_Try it_: Locate the word "bottom" in the data below, then copy every line that holds it.

_Data_:
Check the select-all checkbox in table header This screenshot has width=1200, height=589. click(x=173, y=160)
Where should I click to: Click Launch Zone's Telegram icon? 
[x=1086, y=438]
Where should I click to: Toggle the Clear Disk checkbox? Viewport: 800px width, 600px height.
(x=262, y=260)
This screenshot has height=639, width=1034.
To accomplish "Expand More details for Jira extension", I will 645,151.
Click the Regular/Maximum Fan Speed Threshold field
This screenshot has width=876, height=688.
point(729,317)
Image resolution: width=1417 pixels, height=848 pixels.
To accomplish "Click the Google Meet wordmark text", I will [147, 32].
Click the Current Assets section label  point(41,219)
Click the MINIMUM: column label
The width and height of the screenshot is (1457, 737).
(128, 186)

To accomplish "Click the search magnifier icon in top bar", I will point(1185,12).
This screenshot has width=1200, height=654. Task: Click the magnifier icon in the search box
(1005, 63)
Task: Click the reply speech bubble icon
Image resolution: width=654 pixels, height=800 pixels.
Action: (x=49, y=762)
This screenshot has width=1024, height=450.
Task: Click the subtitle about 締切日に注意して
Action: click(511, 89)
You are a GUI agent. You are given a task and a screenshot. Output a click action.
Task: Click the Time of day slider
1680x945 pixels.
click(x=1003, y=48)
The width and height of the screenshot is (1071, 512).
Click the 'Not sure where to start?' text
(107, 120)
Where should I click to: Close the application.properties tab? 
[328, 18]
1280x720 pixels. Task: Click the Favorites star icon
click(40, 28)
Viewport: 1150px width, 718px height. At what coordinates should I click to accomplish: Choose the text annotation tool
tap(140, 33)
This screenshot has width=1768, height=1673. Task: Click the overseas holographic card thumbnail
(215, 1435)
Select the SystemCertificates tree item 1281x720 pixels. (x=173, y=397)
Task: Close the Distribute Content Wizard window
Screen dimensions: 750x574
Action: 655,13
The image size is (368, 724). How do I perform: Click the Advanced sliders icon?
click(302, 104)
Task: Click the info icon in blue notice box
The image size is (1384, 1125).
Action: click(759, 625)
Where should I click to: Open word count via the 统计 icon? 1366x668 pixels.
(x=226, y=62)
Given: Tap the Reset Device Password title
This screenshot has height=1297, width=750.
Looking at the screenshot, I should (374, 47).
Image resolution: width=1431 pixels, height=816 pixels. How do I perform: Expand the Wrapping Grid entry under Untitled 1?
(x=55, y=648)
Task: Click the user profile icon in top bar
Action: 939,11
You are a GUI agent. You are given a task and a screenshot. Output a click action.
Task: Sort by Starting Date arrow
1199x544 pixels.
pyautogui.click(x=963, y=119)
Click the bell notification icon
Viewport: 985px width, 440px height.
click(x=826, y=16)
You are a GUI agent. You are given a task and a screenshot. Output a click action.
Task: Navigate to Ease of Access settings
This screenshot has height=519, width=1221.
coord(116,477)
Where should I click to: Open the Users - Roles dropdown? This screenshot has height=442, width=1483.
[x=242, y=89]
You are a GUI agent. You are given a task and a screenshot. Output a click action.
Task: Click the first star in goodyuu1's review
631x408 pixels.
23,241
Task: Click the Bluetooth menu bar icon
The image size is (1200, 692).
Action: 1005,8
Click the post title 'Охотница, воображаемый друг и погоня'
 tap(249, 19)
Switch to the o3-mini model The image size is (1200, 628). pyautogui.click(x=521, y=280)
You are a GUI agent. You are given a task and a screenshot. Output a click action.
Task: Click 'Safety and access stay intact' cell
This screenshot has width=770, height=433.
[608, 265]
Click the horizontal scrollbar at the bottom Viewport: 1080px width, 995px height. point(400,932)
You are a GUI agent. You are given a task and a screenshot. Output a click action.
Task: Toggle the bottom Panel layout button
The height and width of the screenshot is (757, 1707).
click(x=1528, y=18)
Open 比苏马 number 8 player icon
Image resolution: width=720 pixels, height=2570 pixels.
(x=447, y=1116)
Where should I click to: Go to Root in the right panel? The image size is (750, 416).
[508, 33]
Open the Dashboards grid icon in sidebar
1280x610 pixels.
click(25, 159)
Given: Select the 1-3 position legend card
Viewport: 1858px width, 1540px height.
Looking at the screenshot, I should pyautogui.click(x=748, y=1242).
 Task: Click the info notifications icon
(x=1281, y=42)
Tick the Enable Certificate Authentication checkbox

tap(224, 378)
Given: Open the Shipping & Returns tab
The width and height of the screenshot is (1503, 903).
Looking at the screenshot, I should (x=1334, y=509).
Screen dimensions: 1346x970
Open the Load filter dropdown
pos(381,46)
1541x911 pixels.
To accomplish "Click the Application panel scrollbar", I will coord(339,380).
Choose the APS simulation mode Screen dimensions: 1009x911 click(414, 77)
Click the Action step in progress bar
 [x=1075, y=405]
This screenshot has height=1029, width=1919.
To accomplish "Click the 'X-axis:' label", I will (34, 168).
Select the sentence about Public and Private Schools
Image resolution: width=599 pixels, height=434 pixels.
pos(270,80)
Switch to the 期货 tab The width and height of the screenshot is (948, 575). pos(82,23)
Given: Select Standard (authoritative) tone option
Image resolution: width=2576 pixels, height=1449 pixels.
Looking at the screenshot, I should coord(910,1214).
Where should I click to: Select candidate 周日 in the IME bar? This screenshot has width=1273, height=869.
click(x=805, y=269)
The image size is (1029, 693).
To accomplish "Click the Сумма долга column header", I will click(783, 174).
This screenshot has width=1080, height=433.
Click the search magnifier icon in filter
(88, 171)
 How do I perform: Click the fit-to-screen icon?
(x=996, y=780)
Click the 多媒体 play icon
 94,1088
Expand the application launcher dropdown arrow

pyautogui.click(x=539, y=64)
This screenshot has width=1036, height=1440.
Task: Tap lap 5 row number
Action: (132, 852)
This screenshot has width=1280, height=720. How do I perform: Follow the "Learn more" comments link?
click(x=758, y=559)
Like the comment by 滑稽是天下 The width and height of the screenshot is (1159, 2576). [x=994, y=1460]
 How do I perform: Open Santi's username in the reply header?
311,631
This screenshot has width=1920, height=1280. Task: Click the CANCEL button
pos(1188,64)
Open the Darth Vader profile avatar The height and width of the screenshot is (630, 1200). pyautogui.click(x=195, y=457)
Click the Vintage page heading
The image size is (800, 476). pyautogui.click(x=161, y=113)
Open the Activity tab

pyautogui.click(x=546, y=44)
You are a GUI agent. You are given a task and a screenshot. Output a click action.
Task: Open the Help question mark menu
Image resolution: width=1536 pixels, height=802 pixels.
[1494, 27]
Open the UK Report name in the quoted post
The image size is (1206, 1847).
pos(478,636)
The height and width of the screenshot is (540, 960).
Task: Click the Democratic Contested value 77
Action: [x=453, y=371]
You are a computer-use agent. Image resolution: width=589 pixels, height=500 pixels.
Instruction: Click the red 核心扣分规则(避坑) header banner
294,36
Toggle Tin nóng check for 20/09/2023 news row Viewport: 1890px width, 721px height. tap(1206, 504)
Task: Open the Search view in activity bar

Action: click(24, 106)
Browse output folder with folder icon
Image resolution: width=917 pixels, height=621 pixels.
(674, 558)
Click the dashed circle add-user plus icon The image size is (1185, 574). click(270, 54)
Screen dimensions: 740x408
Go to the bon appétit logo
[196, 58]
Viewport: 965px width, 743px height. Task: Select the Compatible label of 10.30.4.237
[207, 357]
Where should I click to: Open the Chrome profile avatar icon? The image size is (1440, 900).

_Answer section_:
Click the horizontal scrollbar at the bottom Viewport: 1080px width, 995px height. point(400,932)
Task: Toggle the bottom Panel layout button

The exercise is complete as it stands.